Soldiers clung to the sides of trucks, or perched precariously on top. One who looked no older than 14 swung a rocket launcher carelessly above his head. Less than a mile down the road, they ground to an ignominious halt, fearing there might still be Taliban in the hills.

This was the advance on Kunduz, the Taliban's last stronghold in the north, under siege for the past 12 days. Last night the pro-Taliban Afghan Islamic Press agency said some 2,500 troops under General Abdul Rashid Dostum had captured the centre of Kunduz, although other reports said the Alliance would not enter the city until today. Khanabad, the eastern gateway to Kunduz, 12 miles away, had fallen in the meantime to the Tajik commander Mohammed Daud.

Curiously, there was little sign yesterday of the foreign volunteers believed to be linked to Osama bin Laden, who were said to have vowed to fight to the death. There have been widespread fears of a massacre since the United States Defence Secretary, Donald Rumsfeld, said he would prefer the foreigners to be killed than allowed to escape.
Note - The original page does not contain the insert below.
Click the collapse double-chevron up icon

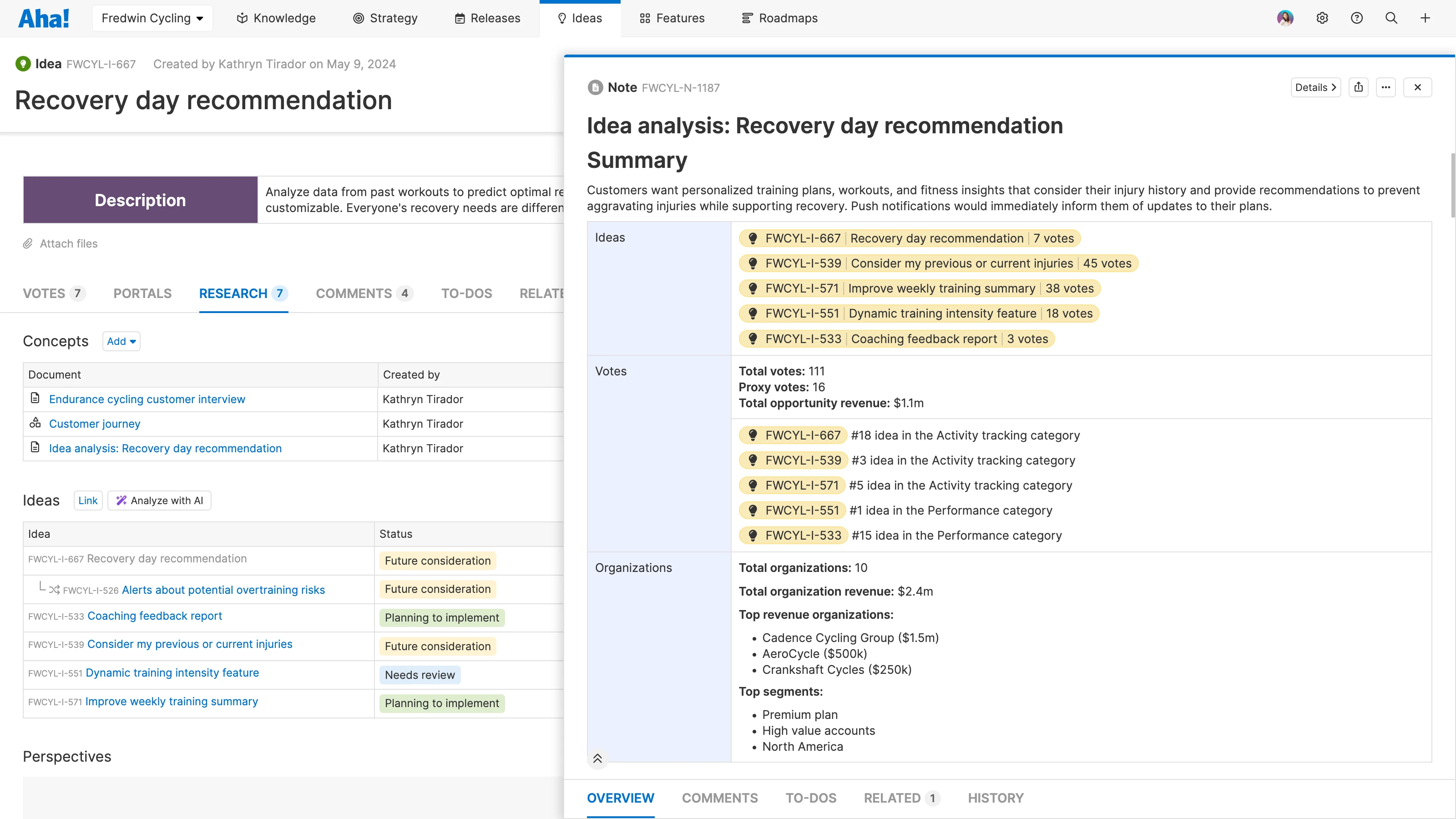(597, 758)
In Khanabad, where foreign fighters were believed to be manning the front lines, witnesses described a gunfight in the main bazaar as retreating Taliban counter-attacked Northern Alliance troops.
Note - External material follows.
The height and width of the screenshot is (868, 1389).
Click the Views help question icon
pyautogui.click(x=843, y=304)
"When we first arrived, the town was deserted," said one young Afghan. "But then suddenly people started shouting the Taliban were coming and running. There was shooting. I was so scared I could feel my heart hitting against my ribs.'

Another witness described hearing someone shout: "Run! Run! The Taliban are coming!" The Alliance said it captured Khanabad later in the day.

Sarafaraz, a young Talib who had surrendered just before the final advance started and who was in a long convoy of trucks and jeeps smeared with mud to camouflage them from patrolling American planes, said he was dismayed by what appeared to be the failure of the Taliban's last stand in the north. He had no idea why the Americans had been bombing him; he was not even aware of the 11 September attacks. In fact, he seemed a little disbelieving when we told him about them.
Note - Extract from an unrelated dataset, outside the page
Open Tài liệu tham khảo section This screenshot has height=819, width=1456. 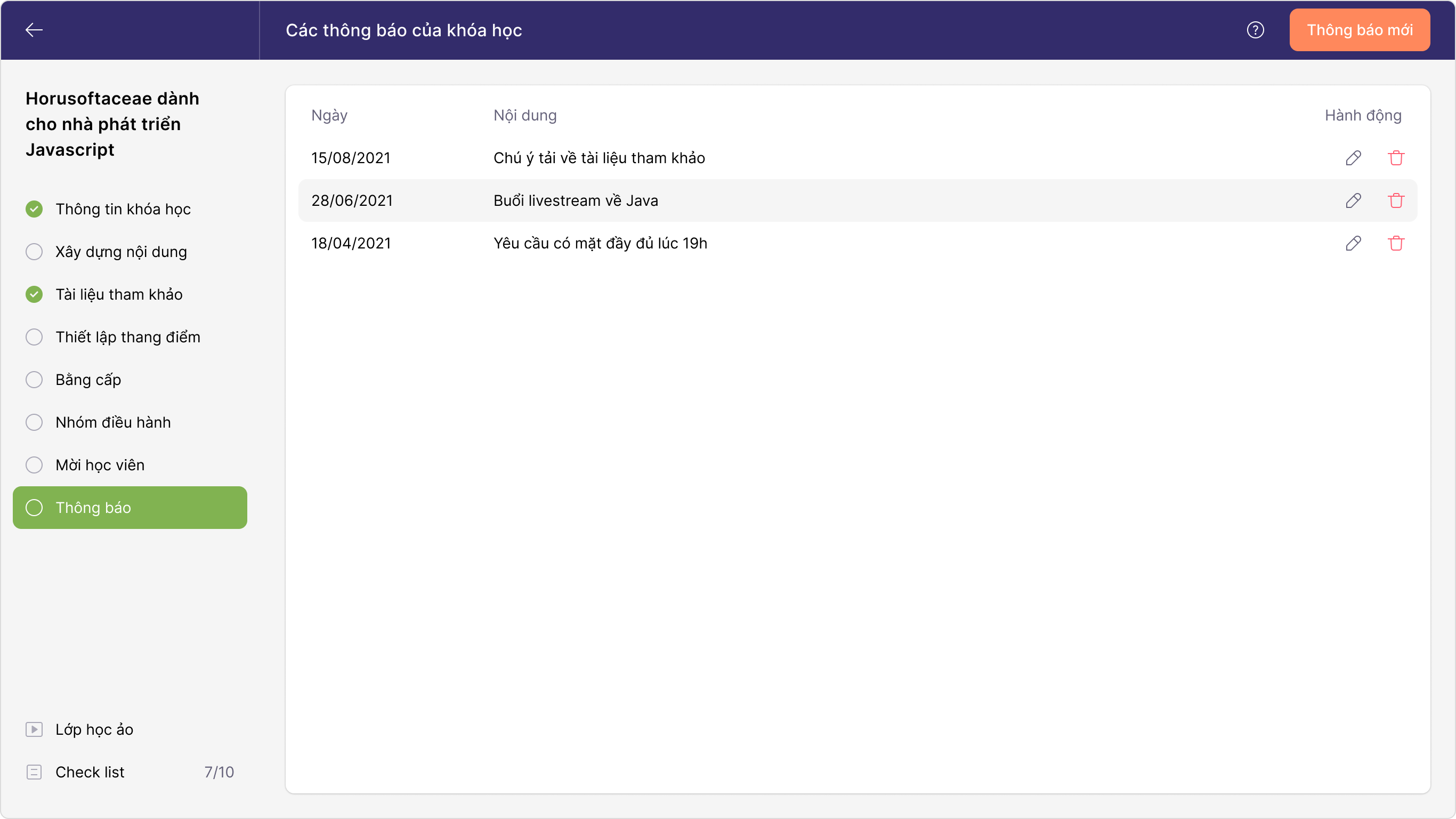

As he spoke, another surrendering Talib behind him stuck out his tongue and made faces at us.

There were rumours that some foreign fighters, possibly Chechens, surrendered in the convoy along with Sarafaraz, which the Northern Alliance vehemently denied. Some of those surrendering did not look Afghan, but we could not get them to speak to us.

General Daud, the Alliance commander besieging Kunduz from the east, yesterday reiterated accusations that General Dostum had allowed foreign volunteers to escape from the west, where his forces are massed.

The Alliance's squabbling and jostling for position is now plain for all to see. For all the stop-go nature of the advance yesterday, the race was on to get to Kunduz first.

General Daud threw caution to the wind, personally leading his troops to Khanabad as night fell, down a road where the Taliban cut them down in an ambush less than two weeks ago.

General Dostum is a far more powerful warlord – but General Daud is loyal to the Tajik leadership of the Northern Alliance which now controls Kabul. General Daud claimed yesterday that General Dostum had agreed to hold back and allow him to get to Kunduz first.

Whether Kunduz can be taken peacefully will be a crucial test of what will happen in Kandahar, the Taliban's spiritual capital in the south, and their last stronghold after Kunduz.

The Taliban have agreed to surrender Kunduz without a fight, under a deal negotiated by Mullah Mohammed Fazil, the "butcher of Yakaolang", who presided over the massacre of at least 147 people in January, including a 16-year-old boy who was skinned alive.

But it remains to be seen whether the foreign volunteers emerge to fight to the last for Kunduz.

If not, the Northern Alliance will have to produce some more prisoners, or explain what has become of the thousands it said were in Kunduz.